There are also PPP loan forgiveness extensions to consider, for another 24 weeks, in most cases to December 31, 2020. PPP loans turn into grants if businesses can show that the money was used in part to restore or maintain pre-pandemic workforce and wage levels.
The Foreclosure Cliff: August 31
The CARES Act initially established a moratorium on foreclosures on federally-backed, single-family homes through June 30, 2020, but the Federal Housing Finance Agency extended that until August 31, 2020.

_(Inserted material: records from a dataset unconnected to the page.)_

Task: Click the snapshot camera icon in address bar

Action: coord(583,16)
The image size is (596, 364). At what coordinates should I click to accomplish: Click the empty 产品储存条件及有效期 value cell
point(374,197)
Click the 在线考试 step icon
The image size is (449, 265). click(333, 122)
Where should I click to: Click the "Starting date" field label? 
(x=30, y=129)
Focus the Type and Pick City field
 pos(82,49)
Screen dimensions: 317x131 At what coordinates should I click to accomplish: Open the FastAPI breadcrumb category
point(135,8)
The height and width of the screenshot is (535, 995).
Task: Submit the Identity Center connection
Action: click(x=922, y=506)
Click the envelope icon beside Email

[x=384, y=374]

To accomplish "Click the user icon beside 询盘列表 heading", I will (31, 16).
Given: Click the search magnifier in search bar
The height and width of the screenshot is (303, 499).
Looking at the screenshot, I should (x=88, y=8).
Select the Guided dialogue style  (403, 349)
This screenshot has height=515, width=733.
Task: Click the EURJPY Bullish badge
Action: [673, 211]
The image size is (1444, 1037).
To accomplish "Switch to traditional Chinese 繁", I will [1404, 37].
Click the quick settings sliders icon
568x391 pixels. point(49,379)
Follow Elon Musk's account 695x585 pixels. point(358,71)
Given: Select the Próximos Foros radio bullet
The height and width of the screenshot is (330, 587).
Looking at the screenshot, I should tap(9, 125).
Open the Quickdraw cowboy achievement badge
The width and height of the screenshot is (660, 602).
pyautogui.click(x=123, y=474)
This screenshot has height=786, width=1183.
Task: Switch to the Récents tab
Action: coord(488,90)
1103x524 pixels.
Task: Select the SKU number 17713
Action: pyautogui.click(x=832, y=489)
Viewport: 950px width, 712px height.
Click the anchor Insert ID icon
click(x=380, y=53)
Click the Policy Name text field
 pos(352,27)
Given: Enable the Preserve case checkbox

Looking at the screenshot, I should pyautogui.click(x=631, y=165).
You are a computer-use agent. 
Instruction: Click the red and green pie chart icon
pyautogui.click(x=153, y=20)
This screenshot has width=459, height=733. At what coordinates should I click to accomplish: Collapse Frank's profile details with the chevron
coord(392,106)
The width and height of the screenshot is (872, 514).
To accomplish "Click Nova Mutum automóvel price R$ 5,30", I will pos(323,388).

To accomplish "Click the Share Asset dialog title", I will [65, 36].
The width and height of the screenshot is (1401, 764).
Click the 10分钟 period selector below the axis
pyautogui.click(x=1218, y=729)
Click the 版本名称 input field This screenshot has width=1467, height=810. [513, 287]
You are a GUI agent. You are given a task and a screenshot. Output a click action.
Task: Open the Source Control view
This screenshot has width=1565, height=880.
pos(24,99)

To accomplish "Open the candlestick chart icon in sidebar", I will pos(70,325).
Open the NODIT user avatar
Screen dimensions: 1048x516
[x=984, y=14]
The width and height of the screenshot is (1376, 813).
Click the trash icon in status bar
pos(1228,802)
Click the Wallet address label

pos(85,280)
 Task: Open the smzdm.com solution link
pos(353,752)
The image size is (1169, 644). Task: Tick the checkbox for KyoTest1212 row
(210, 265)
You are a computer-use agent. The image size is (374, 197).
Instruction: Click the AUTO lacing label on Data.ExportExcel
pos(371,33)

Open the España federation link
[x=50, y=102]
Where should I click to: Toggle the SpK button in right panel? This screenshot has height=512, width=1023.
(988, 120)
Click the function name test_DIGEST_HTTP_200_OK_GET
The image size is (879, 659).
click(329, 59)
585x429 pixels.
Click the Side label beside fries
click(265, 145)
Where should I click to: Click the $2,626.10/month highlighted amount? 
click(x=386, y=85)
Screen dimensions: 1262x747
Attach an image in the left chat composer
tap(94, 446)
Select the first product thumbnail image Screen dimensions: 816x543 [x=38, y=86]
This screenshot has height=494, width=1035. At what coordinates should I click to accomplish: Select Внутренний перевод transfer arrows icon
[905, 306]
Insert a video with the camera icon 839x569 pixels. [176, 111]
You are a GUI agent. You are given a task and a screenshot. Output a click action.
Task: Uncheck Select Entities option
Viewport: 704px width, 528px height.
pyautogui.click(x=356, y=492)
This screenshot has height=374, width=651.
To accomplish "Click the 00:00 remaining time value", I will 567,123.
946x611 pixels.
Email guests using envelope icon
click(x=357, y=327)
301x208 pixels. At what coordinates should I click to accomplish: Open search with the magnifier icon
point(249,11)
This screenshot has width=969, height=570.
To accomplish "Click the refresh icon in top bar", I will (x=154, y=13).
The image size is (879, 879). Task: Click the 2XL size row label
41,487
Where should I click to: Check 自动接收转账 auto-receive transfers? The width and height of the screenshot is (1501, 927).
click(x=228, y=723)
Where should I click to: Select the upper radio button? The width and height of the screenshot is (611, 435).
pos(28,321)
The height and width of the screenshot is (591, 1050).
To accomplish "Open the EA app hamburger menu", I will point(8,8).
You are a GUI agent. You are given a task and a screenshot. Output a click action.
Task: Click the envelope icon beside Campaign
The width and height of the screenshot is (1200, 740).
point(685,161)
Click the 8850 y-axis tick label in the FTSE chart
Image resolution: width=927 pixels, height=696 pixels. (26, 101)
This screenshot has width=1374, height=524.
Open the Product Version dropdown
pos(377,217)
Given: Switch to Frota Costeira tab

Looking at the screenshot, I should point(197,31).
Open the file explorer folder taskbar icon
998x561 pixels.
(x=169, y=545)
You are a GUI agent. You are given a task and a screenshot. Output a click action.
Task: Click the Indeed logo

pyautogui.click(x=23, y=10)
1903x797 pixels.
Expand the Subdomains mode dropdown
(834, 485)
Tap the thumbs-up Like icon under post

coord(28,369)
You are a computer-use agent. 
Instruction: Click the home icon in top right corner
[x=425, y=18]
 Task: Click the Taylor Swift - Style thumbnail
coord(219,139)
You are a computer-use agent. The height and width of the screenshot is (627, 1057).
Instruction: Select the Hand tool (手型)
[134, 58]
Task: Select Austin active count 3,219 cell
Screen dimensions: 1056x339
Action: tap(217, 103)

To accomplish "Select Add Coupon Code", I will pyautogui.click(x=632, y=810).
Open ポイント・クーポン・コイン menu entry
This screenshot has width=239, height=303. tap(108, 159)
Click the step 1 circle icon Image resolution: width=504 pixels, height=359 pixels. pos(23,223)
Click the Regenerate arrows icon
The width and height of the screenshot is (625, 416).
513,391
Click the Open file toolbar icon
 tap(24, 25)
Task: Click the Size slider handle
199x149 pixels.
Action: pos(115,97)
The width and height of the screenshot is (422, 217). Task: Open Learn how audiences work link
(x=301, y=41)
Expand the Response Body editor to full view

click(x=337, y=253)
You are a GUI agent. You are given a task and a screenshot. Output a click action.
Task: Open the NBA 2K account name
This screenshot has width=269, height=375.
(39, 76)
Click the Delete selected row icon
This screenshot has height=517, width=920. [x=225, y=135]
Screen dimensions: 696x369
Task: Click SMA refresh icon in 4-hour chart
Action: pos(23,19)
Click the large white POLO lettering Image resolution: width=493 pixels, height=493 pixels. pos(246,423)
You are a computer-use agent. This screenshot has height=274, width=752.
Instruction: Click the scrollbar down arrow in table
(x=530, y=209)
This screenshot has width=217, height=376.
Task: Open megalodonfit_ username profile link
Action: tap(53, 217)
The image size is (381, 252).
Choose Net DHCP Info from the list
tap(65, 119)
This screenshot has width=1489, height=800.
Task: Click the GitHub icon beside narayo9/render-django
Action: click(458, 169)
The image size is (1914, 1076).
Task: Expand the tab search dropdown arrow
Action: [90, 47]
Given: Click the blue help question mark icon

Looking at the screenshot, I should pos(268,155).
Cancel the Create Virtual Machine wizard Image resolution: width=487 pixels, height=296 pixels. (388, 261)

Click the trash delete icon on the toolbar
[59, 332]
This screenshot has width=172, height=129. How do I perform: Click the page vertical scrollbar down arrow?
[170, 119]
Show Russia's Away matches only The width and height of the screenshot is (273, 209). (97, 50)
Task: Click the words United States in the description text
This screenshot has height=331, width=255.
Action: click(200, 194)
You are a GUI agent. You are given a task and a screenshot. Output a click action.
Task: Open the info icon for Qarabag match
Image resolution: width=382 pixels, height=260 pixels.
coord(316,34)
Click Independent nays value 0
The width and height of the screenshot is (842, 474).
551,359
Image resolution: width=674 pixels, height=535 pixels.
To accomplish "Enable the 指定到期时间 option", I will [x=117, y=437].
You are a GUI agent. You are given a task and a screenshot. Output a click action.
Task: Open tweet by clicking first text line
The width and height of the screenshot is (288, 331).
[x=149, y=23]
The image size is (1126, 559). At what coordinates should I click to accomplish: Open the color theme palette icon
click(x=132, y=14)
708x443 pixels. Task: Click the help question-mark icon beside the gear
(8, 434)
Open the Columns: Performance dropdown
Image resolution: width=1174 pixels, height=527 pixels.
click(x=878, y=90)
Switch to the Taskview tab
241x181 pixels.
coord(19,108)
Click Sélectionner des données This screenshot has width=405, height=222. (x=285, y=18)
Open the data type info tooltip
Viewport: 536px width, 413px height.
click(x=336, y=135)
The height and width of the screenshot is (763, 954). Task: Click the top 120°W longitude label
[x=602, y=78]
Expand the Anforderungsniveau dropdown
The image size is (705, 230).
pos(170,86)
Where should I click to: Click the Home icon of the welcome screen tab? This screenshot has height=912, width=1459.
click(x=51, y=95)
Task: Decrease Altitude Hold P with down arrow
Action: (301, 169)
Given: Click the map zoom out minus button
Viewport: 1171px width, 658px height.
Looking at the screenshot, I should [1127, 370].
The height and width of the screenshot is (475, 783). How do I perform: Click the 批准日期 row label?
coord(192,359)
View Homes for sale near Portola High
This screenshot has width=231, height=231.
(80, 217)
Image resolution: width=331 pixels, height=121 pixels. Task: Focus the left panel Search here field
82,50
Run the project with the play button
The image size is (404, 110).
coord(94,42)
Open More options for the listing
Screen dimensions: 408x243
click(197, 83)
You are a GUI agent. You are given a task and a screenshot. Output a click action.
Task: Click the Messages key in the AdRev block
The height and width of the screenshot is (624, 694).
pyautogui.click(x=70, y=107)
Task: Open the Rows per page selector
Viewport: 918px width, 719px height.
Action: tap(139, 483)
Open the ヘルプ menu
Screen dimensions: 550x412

The Student Loan Cliff: Principal and Interest due on loans September 30
The CARES Act waived payments of principal and interest for federal student loans until September 30. This has still been problematic. However, private lenders in many states allowed borrowers to suspend payments, but this lasts for 90 days in most cases — and for those whose 90-day terms started in March or April, the term ends soon.
The Mortgage Cliff: September 23/March 22
The CARES Act allows borrowers to request forbearance on mortgage payments for 180 days. The bill was signed on March 27, 2020, and the earliest that period would end for borrowers is September 23, 2020. Borrowers can request an extension for 180 days (which would be March 22, 2021). What happens at the end of either of these periods varies depending on the lender — some can demand a “balloon” payment of everything the borrower would have owed over the previous 180 or 360 days.
According to a report by the Brookings Institution, failing to extend the moratorium on mortgage payments will disproportionately harm Latino homeowners, 20 percent of whom have been unable to pay the full amount of their mortgages — a rate nearly twice as high as all homeowners. Latinos are currently experiencing an unemployment rate higher than their Black, white, and Asian coworkers and as a result will be disproportionately affected by this cliff.